In 1888 her father died, and after two years Biddlecombe started to manage the Golf Hill station taking over from her brother. This was a task, as the station was not profitable. However she wanted to preserve her families work and she had sisters. In 1890 Matthew William Webb exhibited a portrait of her. That painting is now in the State Library of Victoria.

She married Commander John Biddlecombe who had been in the British Navy in 1900. Her new husband became the station's manager. He died in 1929 and they had won many prizes for their cattle. The two of them had created a stud for Hereford cattle and she continued as a widow. Her station was managed by men but if necessary she would intercede.

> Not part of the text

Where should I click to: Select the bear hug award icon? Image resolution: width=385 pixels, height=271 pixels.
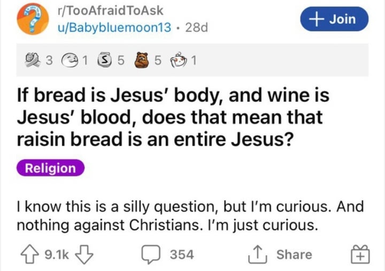click(x=142, y=60)
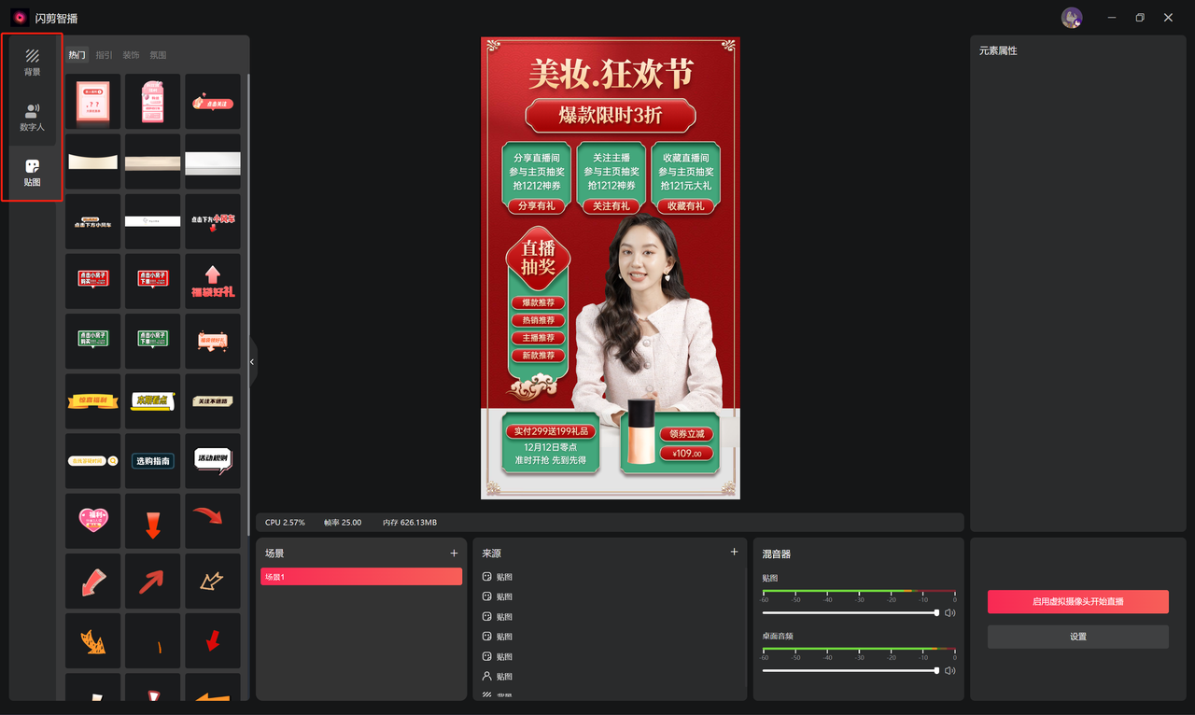Open settings via the 设置 button
This screenshot has width=1195, height=715.
[1077, 636]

The prize winning bulls were all sold in 1953 in the hope that they would improve Australian bloodlines. The sale raised a substantial sum and Biddlescombe donated it to charity in. Janet, who was then a childless widow, died in 1954.

==Death and legacy==
Biddlecombe died in 1954 at Golf Hill near Shelford, Victoria. Her body was not allowed to be buried at Golf Hill but her ashes were cast there. She had a small funeral as her family had died, although several organisations sent representatives in gratitude for her generosity. The philanthropy was largely unknown in her lifetime even though it was her own money that she was donating. The gifts came from the proceeds of her success in business. Several buildings were named after her. She left the contents of her house including her paintings to the National Gallery of Victoria and the Geelong Art Gallery.